# Task goal:
Convert every line of all the entries below into a single numbered list, skipping any blank lines. Leave the pictures out of the list.

# Material for this task:
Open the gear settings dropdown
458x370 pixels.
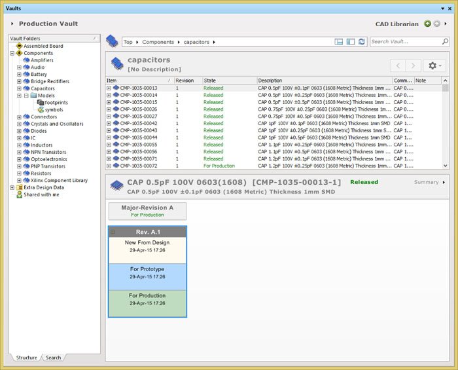coord(434,65)
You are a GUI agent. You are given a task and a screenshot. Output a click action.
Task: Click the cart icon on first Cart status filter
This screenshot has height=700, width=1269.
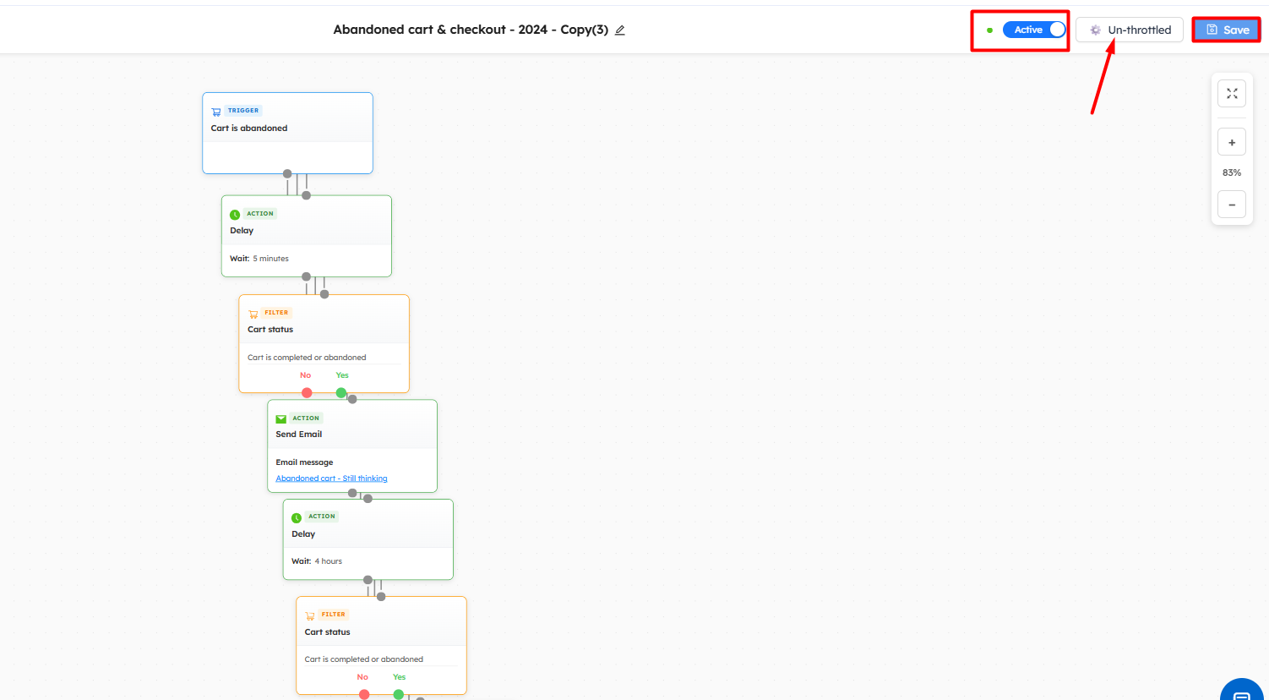click(253, 314)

# Solution to the exercise:
1. Open the gear settings dropdown
2. 458x370 pixels.
3. coord(434,65)
4. You are a GUI agent. You are given a task and a screenshot. Output a click action.
5. Task: Click the cart icon on first Cart status filter
6. This screenshot has height=700, width=1269.
7. click(253, 314)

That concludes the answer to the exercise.